When we got home, I started drinking, hard, and didn’t stop until it all came back up again hours later. My mother called, the day after, and told me that she had gone to look at the Ritz-Carlton in Pasadena, what did I think, for a wedding reception. I didn’t know how to tell her that there would be no Mrs. Meredith Meredith; that the whole spectacular sham had eroded one afternoon in Jared the Galleria of Jewelry and in a bottle of vanilla vodka.
George, for his part, drank that hard all the time — he’d drink till he was sick then start again. He’d terrify me with who he became when he was drinking; when he was bingeing; when he was vomiting extravagantly all over the bedroom or the bathroom or wherever he happened to make it to to get sick. When the going got tough — he drank. When things were good — he drank. His excessess and his defensiveness about them were frightening. He would say over and over “I’m not an alcoholic,” because the sickness ran in his family. But he only said that when he’d been drinking.

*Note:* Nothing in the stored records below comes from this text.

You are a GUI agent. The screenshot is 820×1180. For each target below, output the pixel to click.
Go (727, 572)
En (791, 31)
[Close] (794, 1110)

Even after George and I split up, my mother would call and tell me that I didn’t know, George and I might get back together in six months.
But seven months later, I was engaged to be married to the man who became my husband.

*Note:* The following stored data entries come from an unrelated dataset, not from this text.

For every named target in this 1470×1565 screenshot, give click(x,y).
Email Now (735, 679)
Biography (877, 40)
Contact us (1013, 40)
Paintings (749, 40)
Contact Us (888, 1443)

I didn’t know how to express then how afraid I was of addiction; how strange it felt to be loved less than the bottle; what it felt like to be powerless against the draw of drink. And it seems that there may be some part of me that goes back to that space all the time, that tries to find and cure these men, or tries to take on the bottle and see if I can find a man who will love me more than he loves his liquor.
I’ll always lose; I know it.
Years after George and I broke up, I found myself in San Francisco for a week for a conference, and I reached out to him. By that point, it had been the better part of a decade since we’d spoken, let alone, seen each other. We met for dinner near the baseball stadium, near his office. He looked mostly the same, and I looked much thinner (which I knew, and which I had prepared him for). At that point, my marriage was crumbling; my life was changing. His life was mostly still the same as it had been since he moved back to San Francisco.

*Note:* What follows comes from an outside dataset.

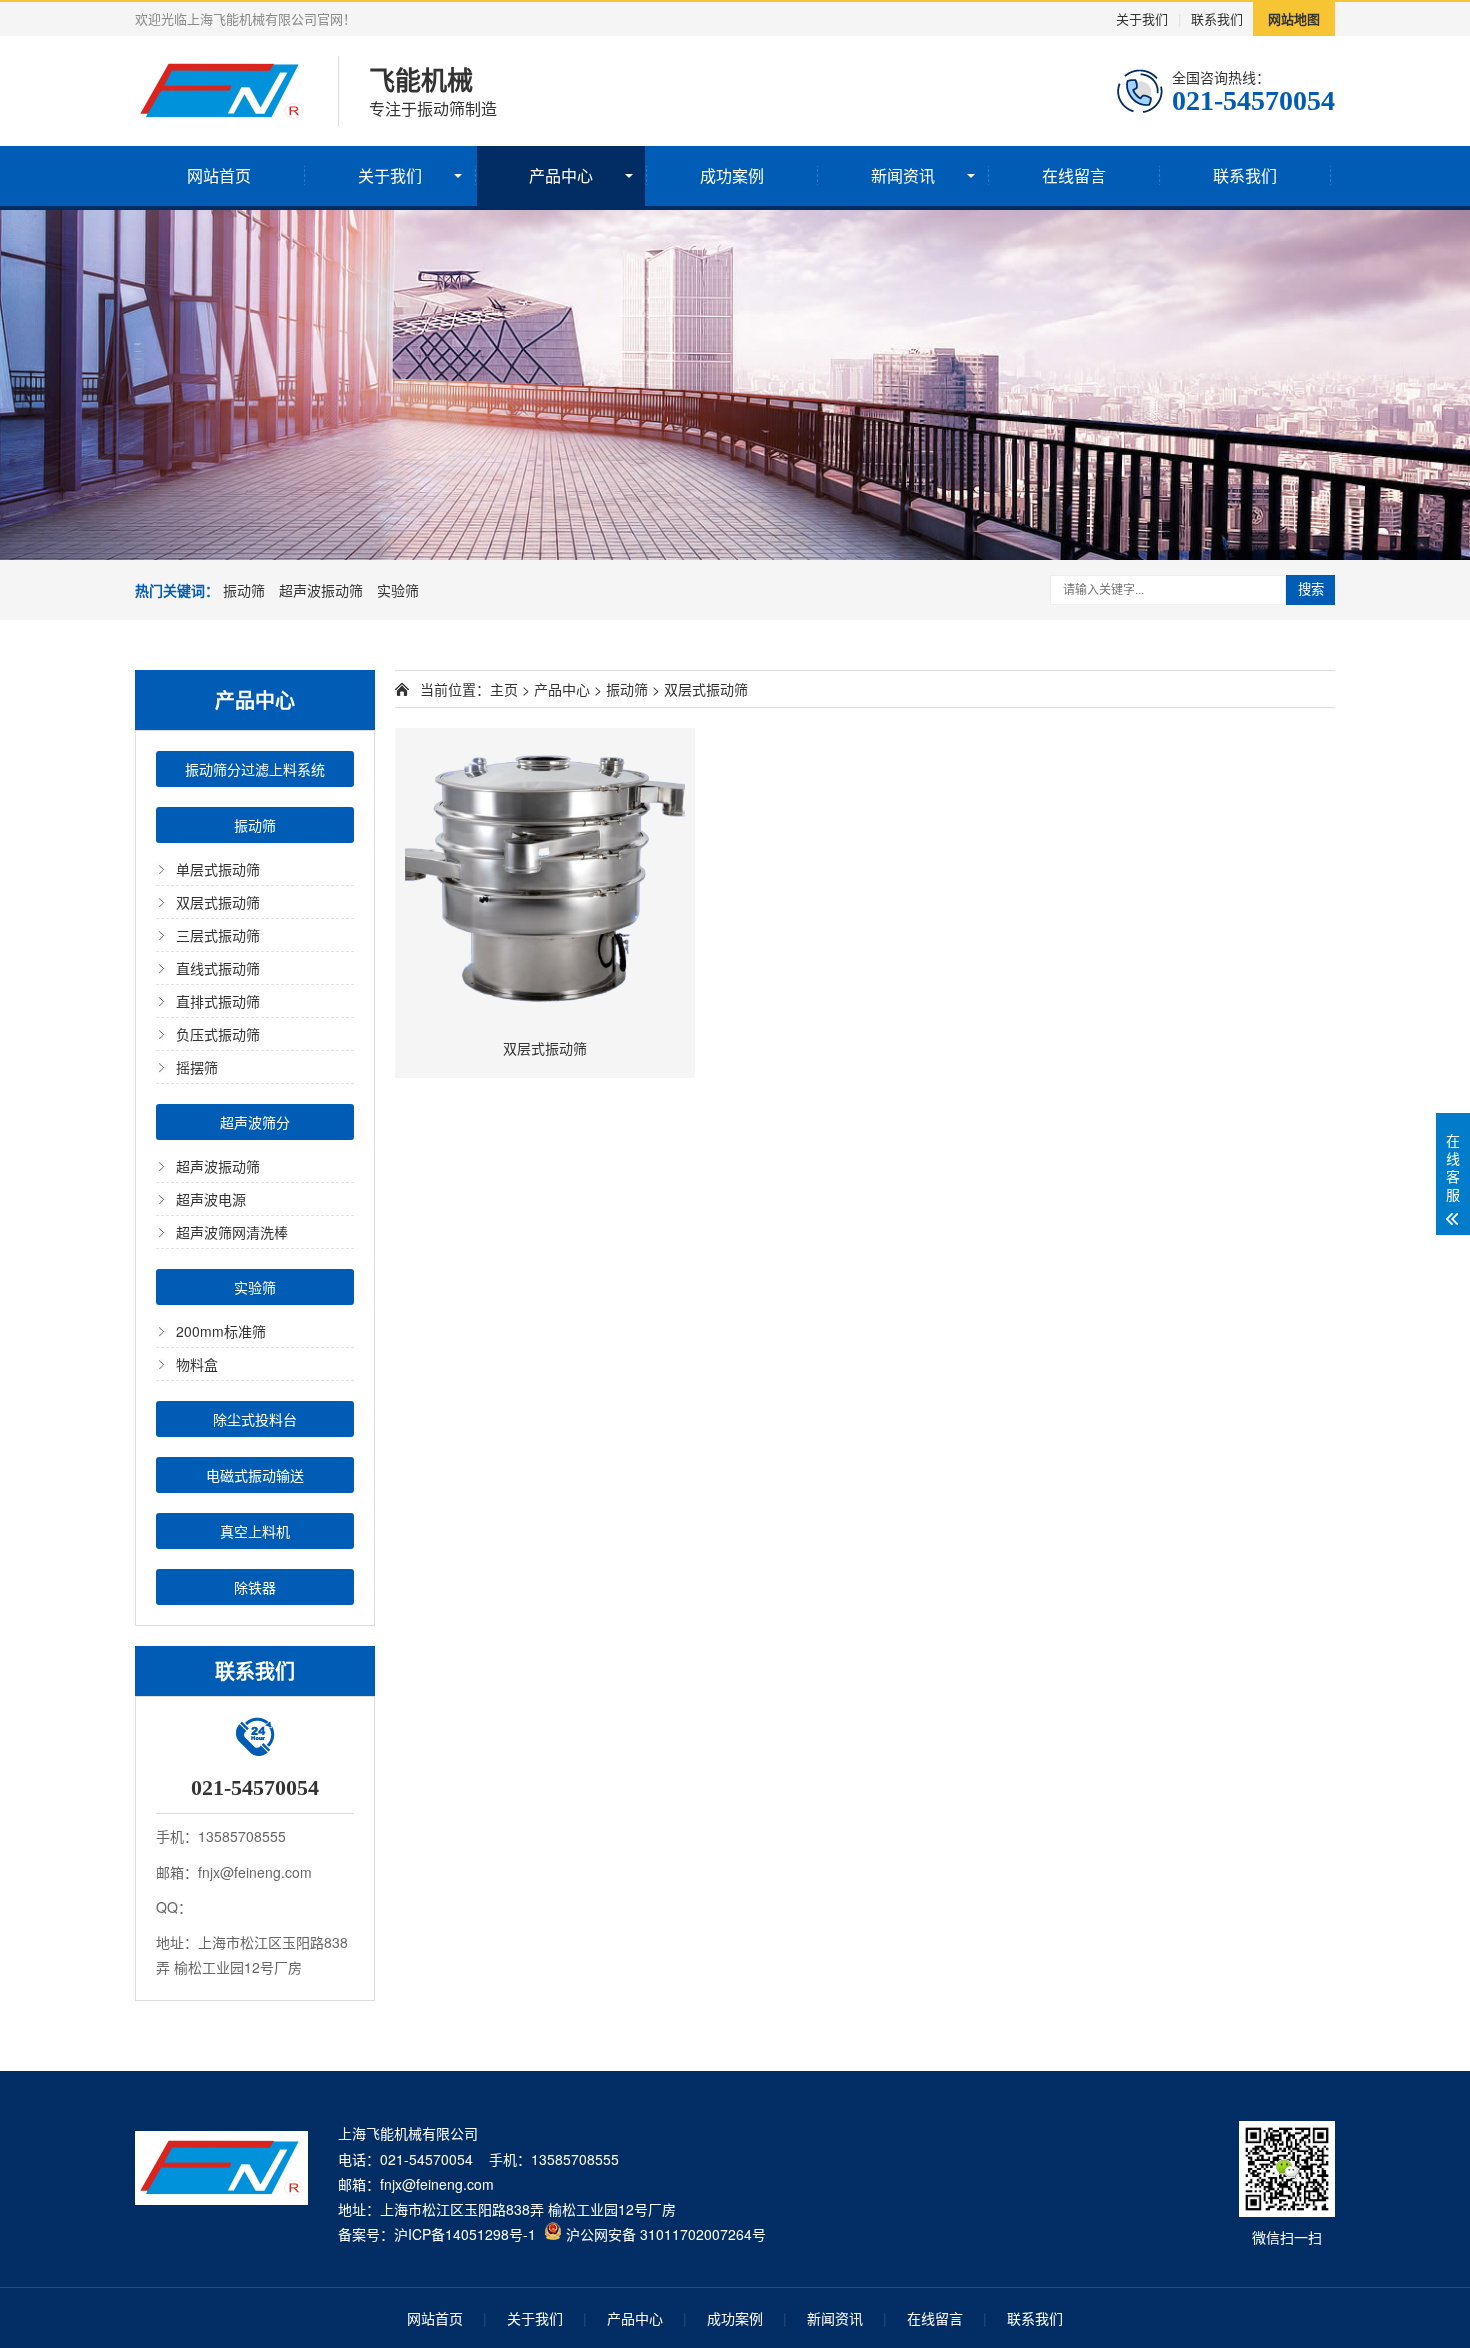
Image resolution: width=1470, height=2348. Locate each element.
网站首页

We had a four hour dinner and caught up on the years that had intervened since I moved out of our townhouse. He had an old fashioned. And then another. And then another. And then we had a bottle of wine. And then I lost count of the old fashioneds.
Over dinner, as we talked, I remembered the good things about him. I remembered why we had loved each other: that he was smart as a whip, that he was funny, that he couldn’t be pushed around. I remembered the ways in which we had connected and why they had been electric.
The next day, as I was moving into the final day of my conference, I got an email from George (which I will paraphrase, since I would do both him and me a disservice by reprinting it in full): “Thanks for last night. Seeing you again reminded me why we spent so many years together and how important they were.”
Those days in San Francisco that year were significant — an end and a beginning — and I left for New York the day after that more confused than I was when I had arrived.
But George wasn’t The One. He had never been The One, no matter what my parents had insisted. I had loved and not loved that man; our values had matched and didn’t match. Like any love affair, our stories after the fact are wildly different, even now. He remembers loving me madly, and I remember nothing but ice.
The moral of this story is: you can be cut of respectable Republican cloth — there’s no shame in that at all. The simpleness of the affair; the humbleness of the circumstances don’t matter one bit. I realize now, cloth notwithstanding, that your love should make you feel like you are wearing a mink coat.